• Problem description
In this exercise, reproduce all the entries that follow exactly.

Supplied data below:

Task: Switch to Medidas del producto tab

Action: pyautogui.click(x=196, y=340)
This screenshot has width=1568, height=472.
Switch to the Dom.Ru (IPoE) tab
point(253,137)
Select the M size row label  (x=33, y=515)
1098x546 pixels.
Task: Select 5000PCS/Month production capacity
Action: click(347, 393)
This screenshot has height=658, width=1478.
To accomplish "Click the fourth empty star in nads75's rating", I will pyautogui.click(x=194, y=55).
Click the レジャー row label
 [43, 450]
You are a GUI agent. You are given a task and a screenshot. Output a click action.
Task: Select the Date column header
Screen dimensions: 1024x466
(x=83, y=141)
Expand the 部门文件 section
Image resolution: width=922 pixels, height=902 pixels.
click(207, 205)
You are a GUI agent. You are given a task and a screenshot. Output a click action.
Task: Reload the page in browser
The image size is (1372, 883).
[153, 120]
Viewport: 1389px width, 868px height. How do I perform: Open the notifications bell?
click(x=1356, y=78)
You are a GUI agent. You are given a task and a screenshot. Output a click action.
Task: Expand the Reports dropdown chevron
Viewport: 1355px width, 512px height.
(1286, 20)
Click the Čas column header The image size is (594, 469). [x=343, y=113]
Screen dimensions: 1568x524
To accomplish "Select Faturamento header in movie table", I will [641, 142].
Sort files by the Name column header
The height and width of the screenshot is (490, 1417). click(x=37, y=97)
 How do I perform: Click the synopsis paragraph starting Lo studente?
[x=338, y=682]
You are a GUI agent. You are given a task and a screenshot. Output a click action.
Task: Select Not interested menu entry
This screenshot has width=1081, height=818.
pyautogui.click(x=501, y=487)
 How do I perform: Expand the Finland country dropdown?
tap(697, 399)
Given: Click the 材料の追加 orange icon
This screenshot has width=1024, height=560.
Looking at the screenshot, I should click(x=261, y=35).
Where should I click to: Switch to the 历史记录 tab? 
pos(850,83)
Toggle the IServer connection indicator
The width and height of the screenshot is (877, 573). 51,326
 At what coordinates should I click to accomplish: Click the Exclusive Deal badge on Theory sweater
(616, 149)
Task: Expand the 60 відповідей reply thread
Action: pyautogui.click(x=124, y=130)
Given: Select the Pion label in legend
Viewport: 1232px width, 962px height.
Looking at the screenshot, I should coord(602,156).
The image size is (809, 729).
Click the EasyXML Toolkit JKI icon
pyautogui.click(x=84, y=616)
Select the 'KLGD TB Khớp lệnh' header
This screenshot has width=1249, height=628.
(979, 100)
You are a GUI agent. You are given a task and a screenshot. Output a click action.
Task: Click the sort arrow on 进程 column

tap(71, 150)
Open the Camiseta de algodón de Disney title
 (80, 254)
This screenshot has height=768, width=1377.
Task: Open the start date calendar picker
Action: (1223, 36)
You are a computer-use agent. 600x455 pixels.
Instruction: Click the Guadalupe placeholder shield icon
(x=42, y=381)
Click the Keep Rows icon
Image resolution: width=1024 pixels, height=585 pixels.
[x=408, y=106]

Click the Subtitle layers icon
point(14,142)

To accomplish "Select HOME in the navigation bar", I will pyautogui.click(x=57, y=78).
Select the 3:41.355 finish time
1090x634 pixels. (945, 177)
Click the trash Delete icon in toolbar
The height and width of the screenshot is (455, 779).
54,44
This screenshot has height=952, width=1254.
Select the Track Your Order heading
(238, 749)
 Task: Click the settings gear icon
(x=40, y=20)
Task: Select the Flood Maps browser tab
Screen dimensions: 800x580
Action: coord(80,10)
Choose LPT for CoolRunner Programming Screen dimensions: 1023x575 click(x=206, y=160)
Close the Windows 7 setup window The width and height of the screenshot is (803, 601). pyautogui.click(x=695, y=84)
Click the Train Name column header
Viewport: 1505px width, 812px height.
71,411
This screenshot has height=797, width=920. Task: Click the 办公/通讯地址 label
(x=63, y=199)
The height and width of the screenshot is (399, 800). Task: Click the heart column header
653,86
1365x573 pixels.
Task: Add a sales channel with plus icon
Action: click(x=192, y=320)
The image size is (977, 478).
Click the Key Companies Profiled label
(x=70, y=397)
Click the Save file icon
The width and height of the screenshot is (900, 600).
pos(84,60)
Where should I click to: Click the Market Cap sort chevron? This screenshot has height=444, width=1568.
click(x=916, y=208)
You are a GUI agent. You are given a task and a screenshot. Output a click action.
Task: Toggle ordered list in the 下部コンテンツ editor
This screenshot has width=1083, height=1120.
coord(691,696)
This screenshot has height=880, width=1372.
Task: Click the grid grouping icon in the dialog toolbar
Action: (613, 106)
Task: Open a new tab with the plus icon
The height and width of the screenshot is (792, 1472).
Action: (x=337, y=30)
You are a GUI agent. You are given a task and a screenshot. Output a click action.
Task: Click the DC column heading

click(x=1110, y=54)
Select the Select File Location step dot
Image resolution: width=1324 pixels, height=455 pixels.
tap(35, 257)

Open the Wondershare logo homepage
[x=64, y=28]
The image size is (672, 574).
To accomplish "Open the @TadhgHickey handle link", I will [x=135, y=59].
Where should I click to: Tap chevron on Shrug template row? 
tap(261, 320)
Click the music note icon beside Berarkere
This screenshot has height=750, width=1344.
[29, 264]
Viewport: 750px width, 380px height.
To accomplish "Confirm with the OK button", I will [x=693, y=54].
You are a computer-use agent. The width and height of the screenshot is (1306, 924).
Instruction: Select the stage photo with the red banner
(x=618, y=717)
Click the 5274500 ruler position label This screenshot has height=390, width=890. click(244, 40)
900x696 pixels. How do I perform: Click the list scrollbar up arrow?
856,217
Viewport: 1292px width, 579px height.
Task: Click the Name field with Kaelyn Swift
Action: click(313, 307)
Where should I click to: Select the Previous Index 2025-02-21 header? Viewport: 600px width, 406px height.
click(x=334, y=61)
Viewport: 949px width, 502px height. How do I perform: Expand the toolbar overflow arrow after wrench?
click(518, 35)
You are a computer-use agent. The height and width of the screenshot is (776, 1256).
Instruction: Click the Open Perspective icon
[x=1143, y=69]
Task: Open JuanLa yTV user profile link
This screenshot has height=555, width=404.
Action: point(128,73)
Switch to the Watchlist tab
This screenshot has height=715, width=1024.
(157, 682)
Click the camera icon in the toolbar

End of Supplied data.

• Exercise result
Task: Switch to Medidas del producto tab

Action: pyautogui.click(x=196, y=340)
This screenshot has width=1568, height=472.
Switch to the Dom.Ru (IPoE) tab
point(253,137)
Select the M size row label  (x=33, y=515)
1098x546 pixels.
Task: Select 5000PCS/Month production capacity
Action: click(347, 393)
This screenshot has height=658, width=1478.
To accomplish "Click the fourth empty star in nads75's rating", I will pyautogui.click(x=194, y=55).
Click the レジャー row label
 [43, 450]
You are a GUI agent. You are given a task and a screenshot. Output a click action.
Task: Select the Date column header
Screen dimensions: 1024x466
(x=83, y=141)
Expand the 部门文件 section
Image resolution: width=922 pixels, height=902 pixels.
click(207, 205)
You are a GUI agent. You are given a task and a screenshot. Output a click action.
Task: Reload the page in browser
The image size is (1372, 883).
[153, 120]
Viewport: 1389px width, 868px height. How do I perform: Open the notifications bell?
click(x=1356, y=78)
You are a GUI agent. You are given a task and a screenshot. Output a click action.
Task: Expand the Reports dropdown chevron
Viewport: 1355px width, 512px height.
(1286, 20)
Click the Čas column header The image size is (594, 469). [x=343, y=113]
Screen dimensions: 1568x524
To accomplish "Select Faturamento header in movie table", I will [641, 142].
Sort files by the Name column header
The height and width of the screenshot is (490, 1417). click(x=37, y=97)
 How do I perform: Click the synopsis paragraph starting Lo studente?
[x=338, y=682]
You are a GUI agent. You are given a task and a screenshot. Output a click action.
Task: Select Not interested menu entry
This screenshot has width=1081, height=818.
pyautogui.click(x=501, y=487)
 How do I perform: Expand the Finland country dropdown?
tap(697, 399)
Given: Click the 材料の追加 orange icon
This screenshot has width=1024, height=560.
Looking at the screenshot, I should click(x=261, y=35).
Where should I click to: Switch to the 历史记录 tab? 
pos(850,83)
Toggle the IServer connection indicator
The width and height of the screenshot is (877, 573). 51,326
 At what coordinates should I click to accomplish: Click the Exclusive Deal badge on Theory sweater
(616, 149)
Task: Expand the 60 відповідей reply thread
Action: pyautogui.click(x=124, y=130)
Given: Select the Pion label in legend
Viewport: 1232px width, 962px height.
Looking at the screenshot, I should coord(602,156).
The image size is (809, 729).
Click the EasyXML Toolkit JKI icon
pyautogui.click(x=84, y=616)
Select the 'KLGD TB Khớp lệnh' header
This screenshot has width=1249, height=628.
(979, 100)
You are a GUI agent. You are given a task and a screenshot. Output a click action.
Task: Click the sort arrow on 进程 column

tap(71, 150)
Open the Camiseta de algodón de Disney title
 (80, 254)
This screenshot has height=768, width=1377.
Task: Open the start date calendar picker
Action: (1223, 36)
You are a computer-use agent. 600x455 pixels.
Instruction: Click the Guadalupe placeholder shield icon
(x=42, y=381)
Click the Keep Rows icon
Image resolution: width=1024 pixels, height=585 pixels.
[x=408, y=106]

Click the Subtitle layers icon
point(14,142)

To accomplish "Select HOME in the navigation bar", I will pyautogui.click(x=57, y=78).
Select the 3:41.355 finish time
1090x634 pixels. (945, 177)
Click the trash Delete icon in toolbar
The height and width of the screenshot is (455, 779).
54,44
This screenshot has height=952, width=1254.
Select the Track Your Order heading
(238, 749)
 Task: Click the settings gear icon
(x=40, y=20)
Task: Select the Flood Maps browser tab
Screen dimensions: 800x580
Action: coord(80,10)
Choose LPT for CoolRunner Programming Screen dimensions: 1023x575 click(x=206, y=160)
Close the Windows 7 setup window The width and height of the screenshot is (803, 601). pyautogui.click(x=695, y=84)
Click the Train Name column header
Viewport: 1505px width, 812px height.
71,411
This screenshot has height=797, width=920. Task: Click the 办公/通讯地址 label
(x=63, y=199)
The height and width of the screenshot is (399, 800). Task: Click the heart column header
653,86
1365x573 pixels.
Task: Add a sales channel with plus icon
Action: click(x=192, y=320)
The image size is (977, 478).
Click the Key Companies Profiled label
(x=70, y=397)
Click the Save file icon
The width and height of the screenshot is (900, 600).
pos(84,60)
Where should I click to: Click the Market Cap sort chevron? This screenshot has height=444, width=1568.
click(x=916, y=208)
You are a GUI agent. You are given a task and a screenshot. Output a click action.
Task: Toggle ordered list in the 下部コンテンツ editor
This screenshot has width=1083, height=1120.
coord(691,696)
This screenshot has height=880, width=1372.
Task: Click the grid grouping icon in the dialog toolbar
Action: (613, 106)
Task: Open a new tab with the plus icon
The height and width of the screenshot is (792, 1472).
Action: (x=337, y=30)
You are a GUI agent. You are given a task and a screenshot. Output a click action.
Task: Click the DC column heading

click(x=1110, y=54)
Select the Select File Location step dot
Image resolution: width=1324 pixels, height=455 pixels.
tap(35, 257)

Open the Wondershare logo homepage
[x=64, y=28]
The image size is (672, 574).
To accomplish "Open the @TadhgHickey handle link", I will [x=135, y=59].
Where should I click to: Tap chevron on Shrug template row? 
tap(261, 320)
Click the music note icon beside Berarkere
This screenshot has height=750, width=1344.
[29, 264]
Viewport: 750px width, 380px height.
To accomplish "Confirm with the OK button", I will [x=693, y=54].
You are a computer-use agent. The width and height of the screenshot is (1306, 924).
Instruction: Select the stage photo with the red banner
(x=618, y=717)
Click the 5274500 ruler position label This screenshot has height=390, width=890. click(244, 40)
900x696 pixels. How do I perform: Click the list scrollbar up arrow?
856,217
Viewport: 1292px width, 579px height.
Task: Click the Name field with Kaelyn Swift
Action: click(313, 307)
Where should I click to: Select the Previous Index 2025-02-21 header? Viewport: 600px width, 406px height.
click(x=334, y=61)
Viewport: 949px width, 502px height. How do I perform: Expand the toolbar overflow arrow after wrench?
click(518, 35)
You are a computer-use agent. The height and width of the screenshot is (776, 1256).
Instruction: Click the Open Perspective icon
[x=1143, y=69]
Task: Open JuanLa yTV user profile link
This screenshot has height=555, width=404.
Action: point(128,73)
Switch to the Watchlist tab
This screenshot has height=715, width=1024.
(157, 682)
Click the camera icon in the toolbar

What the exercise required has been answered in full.